One becomes bogged down with backstory, suffocating on self-sufficiency
Christ's blood-stained lens cracks, distorting sin,
Silenced into a sleeper cell, disguised in societal acceptance.

Obfuscating spiritual obesity: the negative feedback loop.
We consume vanity, compromise with comparison & quaff questionable activity.
Every filling focal point other than the Father,
Every Christian calorie uncounted & unapplied lesson
Steadily, unassumingly, gets stored as fat.

Brick by brick, the castle is constructed, man-made,
Deluded in the belief that the inactivated knowledge protects,
But the amber-tinted, soul-clogging globules only fossilize.
Stagnantly, it inhibits our sanctifying evolution,
Eventually leading to our extinction.

"Legalies It"

Calling all the oppressed, weary & easily fixed,
Thoughts of prosperity gospel are not mixed
like the incompatibility of Living Water & snake oil.
This anthem of Best Life Now cannot continue its cadence.

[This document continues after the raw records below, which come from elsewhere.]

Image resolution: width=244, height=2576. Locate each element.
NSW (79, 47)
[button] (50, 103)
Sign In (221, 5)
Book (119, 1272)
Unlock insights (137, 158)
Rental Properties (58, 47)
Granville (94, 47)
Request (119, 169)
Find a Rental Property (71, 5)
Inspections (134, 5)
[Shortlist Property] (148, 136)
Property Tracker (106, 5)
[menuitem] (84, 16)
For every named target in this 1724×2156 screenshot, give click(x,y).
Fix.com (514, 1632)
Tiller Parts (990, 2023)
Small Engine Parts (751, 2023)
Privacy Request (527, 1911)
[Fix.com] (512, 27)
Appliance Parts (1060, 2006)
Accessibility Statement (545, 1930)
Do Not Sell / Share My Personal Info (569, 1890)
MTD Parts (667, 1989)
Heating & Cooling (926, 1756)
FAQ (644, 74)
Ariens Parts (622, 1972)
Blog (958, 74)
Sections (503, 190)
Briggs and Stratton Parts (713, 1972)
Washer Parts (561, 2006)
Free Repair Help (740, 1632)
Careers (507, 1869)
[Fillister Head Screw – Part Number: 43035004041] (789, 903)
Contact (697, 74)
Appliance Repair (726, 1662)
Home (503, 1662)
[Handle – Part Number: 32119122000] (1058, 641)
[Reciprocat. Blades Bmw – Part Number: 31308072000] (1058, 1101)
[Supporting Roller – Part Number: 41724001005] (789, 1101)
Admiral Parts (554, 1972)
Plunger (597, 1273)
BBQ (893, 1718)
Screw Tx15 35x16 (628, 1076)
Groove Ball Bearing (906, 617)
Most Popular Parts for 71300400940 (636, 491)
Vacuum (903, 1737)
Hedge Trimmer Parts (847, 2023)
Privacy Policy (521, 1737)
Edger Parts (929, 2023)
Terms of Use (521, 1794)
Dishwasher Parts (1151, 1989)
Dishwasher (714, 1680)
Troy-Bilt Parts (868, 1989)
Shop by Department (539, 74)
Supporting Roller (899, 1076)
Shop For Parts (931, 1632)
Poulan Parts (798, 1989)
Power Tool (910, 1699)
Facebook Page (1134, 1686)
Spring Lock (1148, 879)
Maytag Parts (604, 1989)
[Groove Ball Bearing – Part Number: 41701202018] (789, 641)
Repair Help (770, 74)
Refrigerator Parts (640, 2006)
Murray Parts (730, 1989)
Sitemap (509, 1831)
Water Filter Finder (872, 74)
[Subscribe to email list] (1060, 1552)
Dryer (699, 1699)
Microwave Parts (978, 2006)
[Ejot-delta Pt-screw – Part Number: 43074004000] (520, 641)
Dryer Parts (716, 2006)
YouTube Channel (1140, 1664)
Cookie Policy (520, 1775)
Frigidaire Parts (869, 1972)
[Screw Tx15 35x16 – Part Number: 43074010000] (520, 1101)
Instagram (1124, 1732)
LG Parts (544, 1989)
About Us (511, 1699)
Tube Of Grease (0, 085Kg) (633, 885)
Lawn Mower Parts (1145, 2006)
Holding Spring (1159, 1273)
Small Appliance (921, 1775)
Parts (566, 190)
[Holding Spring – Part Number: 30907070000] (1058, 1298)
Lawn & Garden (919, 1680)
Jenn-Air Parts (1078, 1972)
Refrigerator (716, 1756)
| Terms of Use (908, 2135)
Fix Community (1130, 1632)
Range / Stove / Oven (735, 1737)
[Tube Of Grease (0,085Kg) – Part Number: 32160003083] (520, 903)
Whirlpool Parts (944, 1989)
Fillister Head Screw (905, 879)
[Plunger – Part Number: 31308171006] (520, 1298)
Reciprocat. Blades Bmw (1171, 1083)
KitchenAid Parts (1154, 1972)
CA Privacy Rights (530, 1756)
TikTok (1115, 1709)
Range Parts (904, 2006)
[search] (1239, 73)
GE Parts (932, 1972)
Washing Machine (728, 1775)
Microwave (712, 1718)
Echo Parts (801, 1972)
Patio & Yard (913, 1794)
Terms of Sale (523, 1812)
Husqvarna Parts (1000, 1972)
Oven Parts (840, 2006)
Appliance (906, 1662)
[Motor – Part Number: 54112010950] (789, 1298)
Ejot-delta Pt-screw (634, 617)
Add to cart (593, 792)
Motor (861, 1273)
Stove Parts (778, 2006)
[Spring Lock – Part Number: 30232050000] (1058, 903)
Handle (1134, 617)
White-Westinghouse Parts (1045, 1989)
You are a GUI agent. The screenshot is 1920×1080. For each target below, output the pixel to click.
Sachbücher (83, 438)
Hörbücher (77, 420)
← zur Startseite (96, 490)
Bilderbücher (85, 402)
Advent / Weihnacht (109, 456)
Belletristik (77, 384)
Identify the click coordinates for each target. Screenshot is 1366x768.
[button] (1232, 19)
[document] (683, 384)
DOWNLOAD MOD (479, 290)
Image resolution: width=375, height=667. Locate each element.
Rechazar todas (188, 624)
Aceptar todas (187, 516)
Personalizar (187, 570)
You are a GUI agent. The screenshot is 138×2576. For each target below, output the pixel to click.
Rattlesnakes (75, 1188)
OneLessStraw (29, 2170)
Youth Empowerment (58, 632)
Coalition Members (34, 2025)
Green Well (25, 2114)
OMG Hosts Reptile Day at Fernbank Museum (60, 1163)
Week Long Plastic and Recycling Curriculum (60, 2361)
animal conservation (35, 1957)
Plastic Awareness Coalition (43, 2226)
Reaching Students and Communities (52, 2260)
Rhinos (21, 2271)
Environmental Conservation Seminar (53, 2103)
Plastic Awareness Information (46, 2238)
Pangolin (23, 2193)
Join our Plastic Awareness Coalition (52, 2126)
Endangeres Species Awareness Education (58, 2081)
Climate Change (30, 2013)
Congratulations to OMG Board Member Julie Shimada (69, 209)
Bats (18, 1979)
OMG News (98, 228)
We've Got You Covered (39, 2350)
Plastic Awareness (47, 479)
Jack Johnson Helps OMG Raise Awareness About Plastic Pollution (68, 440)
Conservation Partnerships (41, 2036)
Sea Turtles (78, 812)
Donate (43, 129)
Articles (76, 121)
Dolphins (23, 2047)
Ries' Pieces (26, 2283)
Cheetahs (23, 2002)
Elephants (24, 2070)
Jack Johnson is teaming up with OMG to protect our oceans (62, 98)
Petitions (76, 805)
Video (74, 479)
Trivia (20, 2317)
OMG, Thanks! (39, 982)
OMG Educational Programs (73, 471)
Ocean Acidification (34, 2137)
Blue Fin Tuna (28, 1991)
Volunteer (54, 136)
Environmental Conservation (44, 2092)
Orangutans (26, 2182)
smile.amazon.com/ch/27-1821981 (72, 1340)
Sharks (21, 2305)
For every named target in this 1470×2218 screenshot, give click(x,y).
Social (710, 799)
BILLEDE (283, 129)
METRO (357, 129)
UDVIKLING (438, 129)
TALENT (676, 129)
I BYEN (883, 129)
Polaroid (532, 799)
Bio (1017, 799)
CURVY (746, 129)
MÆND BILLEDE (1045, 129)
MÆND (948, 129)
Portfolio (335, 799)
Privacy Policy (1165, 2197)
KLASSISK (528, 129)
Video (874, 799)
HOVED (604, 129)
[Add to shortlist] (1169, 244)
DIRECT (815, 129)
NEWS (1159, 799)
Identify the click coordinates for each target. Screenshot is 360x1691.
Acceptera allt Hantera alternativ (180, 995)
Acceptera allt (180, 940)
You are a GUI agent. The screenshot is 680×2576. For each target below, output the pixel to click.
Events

Entrepreneur of untruth, a brand
of wide smiles & slicked-back hair,
utilized & sold to falsify & ensnare.
Please, I insist: buyers beware.

The guile of demons within the church reek like cannabis,
mutagenizing worship to step-by-step programs of self-sufficiency.
How chronic in 4:20 time do we inhale the sickly sweet hit
of tradition, comfort & safety?
How often do we roll with the punches of daily changed rules?
How blunt are the guidelines we put on ourselves
to "good" our way to the Being that  loves us more than we can fathom?
We are under the spiritual maladjustment of Sister Mary Jane.

The Conductor of the Pineapple Express, she heaps half-truths & white lies
to fuel the loathsome locomotive of our desire.
For ourselves instead of Christ.

The pursuit for possession of power is a precursor to the primary problem.

The drug-inducing short-term memory loss, the very purple haze of legalism
that people want to utilize for escape is a cloud of deception;
the very place they run to for assumed freedom
is the place where one person after another gets trapped.

When the foggy narcotic yields excessive hunger
for something other than Him,
there is a costly disconnect.

It imbues the worst spiritual paranoia: "Am I saved?"
Or worse yet: "I'm totally fine...right?"